11. The system defined in claim 1, further comprising:
- a laser configured to emit light, wherein the semiconductor device is configured to receive a reflected version of the light from the laser and wherein the signal processing circuitry is configured to use the ambient light level detected by the ambient light level detection circuitry to discriminate between output signals caused by ambient light and output signals caused by the reflected version of the light from the laser.
12. A system operable with a light source that is configured to emit light, the system comprising:
- a semiconductor device that includes a single-photon avalanche diode, wherein the semiconductor device is exposed to both ambient light and a reflected version of the light;
- ambient light level detection circuitry configured to determine a brightness of the ambient light based on an output signal from the semiconductor device; and
- processing circuitry configured to discriminate between the ambient light and the reflected version of the light based on the brightness determined by the ambient light level detection circuitry.
13. The system defined in claim 12, wherein the ambient light level detection circuitry comprises a plurality of comparators that receive progressively decreasing reference signals.
14. The system defined in claim 13, wherein the ambient light level detection circuitry further comprises a plurality of counters and wherein each counter is configured to count a number of times the output signal exceeds the respective reference signal for a respective comparator.
15. The system defined in claim 14, wherein the ambient light level detection circuitry is configured to determine the brightness of the ambient light based on the number counted by each counter after an ambient light tracking cycle is complete.
16. The system defined in claim 12, wherein the ambient light level detection circuitry comprises a plurality of voltage comparators that receive reference signals having progressively decreasing voltages.
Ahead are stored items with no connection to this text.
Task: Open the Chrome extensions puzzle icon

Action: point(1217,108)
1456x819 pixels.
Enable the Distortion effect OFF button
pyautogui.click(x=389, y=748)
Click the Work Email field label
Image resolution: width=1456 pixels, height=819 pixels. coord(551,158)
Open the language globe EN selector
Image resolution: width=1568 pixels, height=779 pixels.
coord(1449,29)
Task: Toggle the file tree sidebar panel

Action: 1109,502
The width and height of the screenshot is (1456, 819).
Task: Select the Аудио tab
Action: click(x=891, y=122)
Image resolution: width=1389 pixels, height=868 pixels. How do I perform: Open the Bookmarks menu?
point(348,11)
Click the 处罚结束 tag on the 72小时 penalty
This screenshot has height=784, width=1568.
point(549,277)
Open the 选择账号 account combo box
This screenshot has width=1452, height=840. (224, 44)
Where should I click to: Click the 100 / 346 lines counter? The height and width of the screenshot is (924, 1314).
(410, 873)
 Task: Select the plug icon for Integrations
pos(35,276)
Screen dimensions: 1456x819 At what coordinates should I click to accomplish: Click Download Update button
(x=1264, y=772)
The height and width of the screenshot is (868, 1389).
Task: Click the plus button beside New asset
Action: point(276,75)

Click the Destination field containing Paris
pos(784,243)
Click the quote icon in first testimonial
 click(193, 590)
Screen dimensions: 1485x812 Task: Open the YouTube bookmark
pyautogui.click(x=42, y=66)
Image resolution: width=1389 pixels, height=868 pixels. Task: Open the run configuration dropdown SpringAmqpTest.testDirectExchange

17. The system defined in claim 12, wherein the ambient light level detection circuitry comprises a plurality of current comparators that receive reference signals having progressively decreasing currents.
18. A light detection and ranging (LIDAR) imaging system comprising:
- a silicon photomultiplier;
- a plurality of comparators having respective first and second inputs, wherein each first input is configured to receive an output signal from the silicon photomultiplier;
- reference signal generating circuitry configured to provide different reference signals to each one of the second inputs; and
- a plurality of counters each configured to count a number of times the output signal exceeds the respective reference signal for a respective comparator.
19. The LIDAR imaging system defined in claim 18, further comprising:
- a receiver configured to receive the output signal from the silicon photomultiplier; and
- LIDAR processing circuitry coupled to the receiver and the plurality of counters.
20. The LIDAR imaging system defined in claim 18, wherein the different reference signals each have a magnitude that differs by one photon level from magnitudes of adjacent reference signals.